Best of all has been my discovery that the combination of pistachios and pumpkin seeds makes my kitchen’s best-ever pesto.
Chocolate, Caramel and Pistachio Cake
- 100 g 70% chocolate bar
- 125 ml strong black coffee
- 100 g salted butter, softened
- 150 g light muscovado or golden caster sugar
- Half a teaspoon pure vanilla essence
- 3 eggs, separated
- 200 g self-raising flour sifted with
- 25 g cocoa
- 125 ml plain yoghurt, sour cream or soured milk
Filling:
- 250 g dulce de leche
- 100 g salted butter, diced
Topping:
- 100 g 70% chocolate
- 200 ml double cream
- Crushed pistachios
Grease and flour a 20 cm diameter sponge tin.
Put the broken-up chocolate in a bowl over hot water, and add the coffee.
Leave until the chocolate has melted, and stir.
Put the rest of the ingredients, except the egg whites, in the food processor and process for 25 seconds, stopping and scraping down the sides with a spatula halfway through.
Add the chocolate mixture, and process for a couple of seconds more.
Whisk the egg whites until firm and snowy, and fold lightly into the cake mixture with a metal spoon, having first removed the bowl from the processor and taken out the blade.

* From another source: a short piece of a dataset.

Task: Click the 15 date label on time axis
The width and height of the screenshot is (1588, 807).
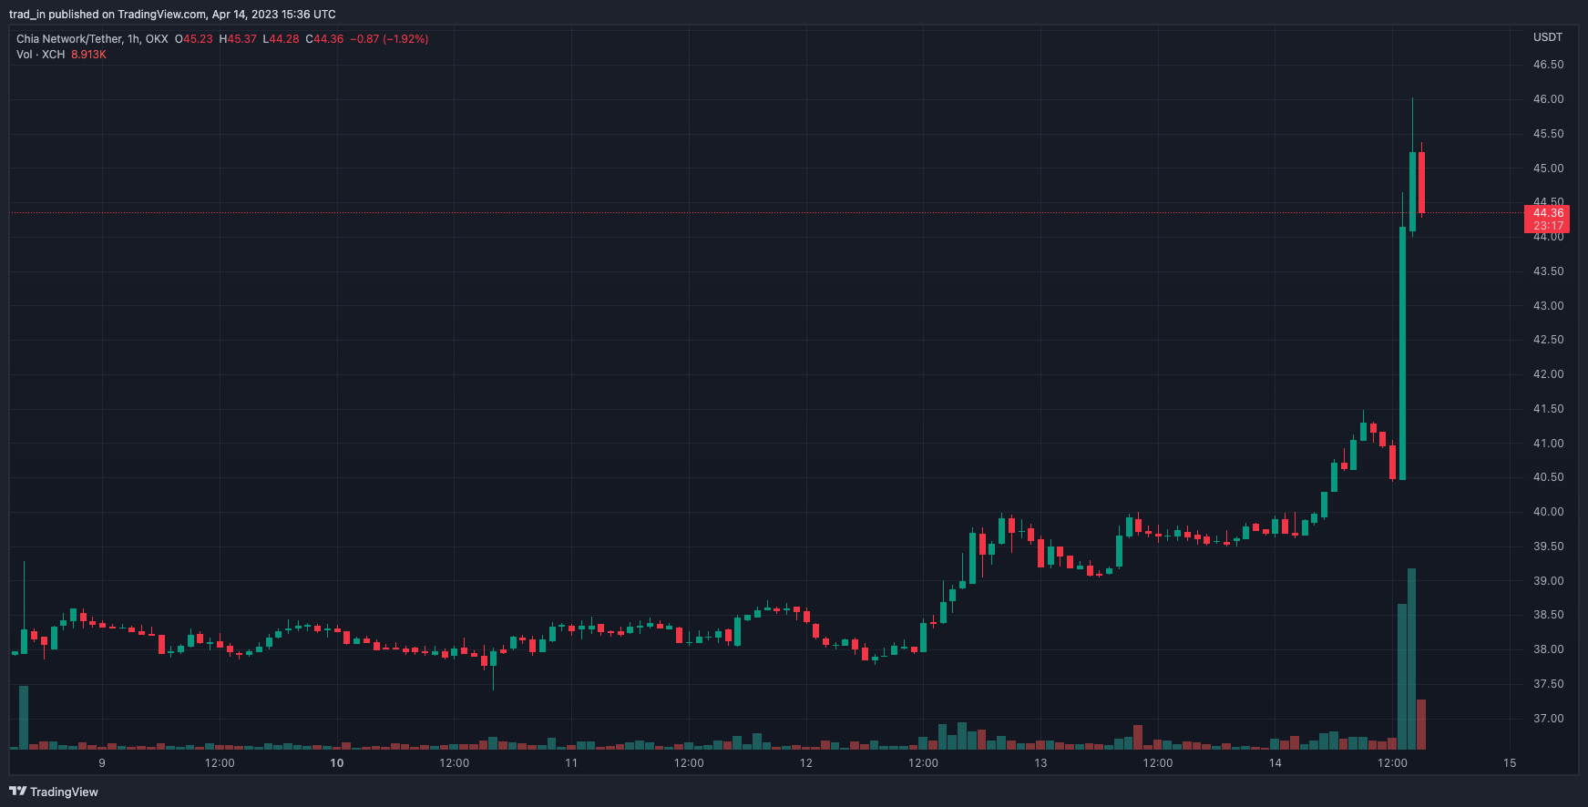Action: tap(1510, 763)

Spoon the mixture into the prepared tin, smooth the surface, and bake in the middle of a pre-heated oven at 180 C, gas mark 4 for about 45 minutes, or until a skewer inserted into the middle emerges clean.
Allow the cake to cool in the tin for a few minutes then carefully ease out of the tin and turn it onto a wire rack.
When completely cool, split the cake in two.
The underneath of the cake becomes the smooth flat top surface for you to decorate.
The original top surface may have cracked in the baking, or risen to a point, in which case, take off a thin slice to enable the cake to balance evenly.
Make the filling by heating the dulce de leche in a heat-proof bowl, then beating in the butter.
Allow to cool, then refrigerate the mixture to firm it up.
Spread on one half of the cake, and place the flat-topped half on it.
Meanwhile, make the topping by melting the chocolate in the double cream, which you then beat as it cools, to thicken it.
Spread on top of the cake and scatter over it a generous layer of crushed pistachios.
Cook’s notes:
For a less rich cake, without the chocolate topping, glaze it with a little clear honey before scattering with pistachios, with or without fine flakes of chocolate, using a grater and chilled chocolate bar.
As an alternative to the dulce de leche and butter filling, there are many caramel preparations on the market.
I used dulce de leche simply because it had been languishing in my cupboard for months.
And I feel that any caramel needs butter, preferably unsalted.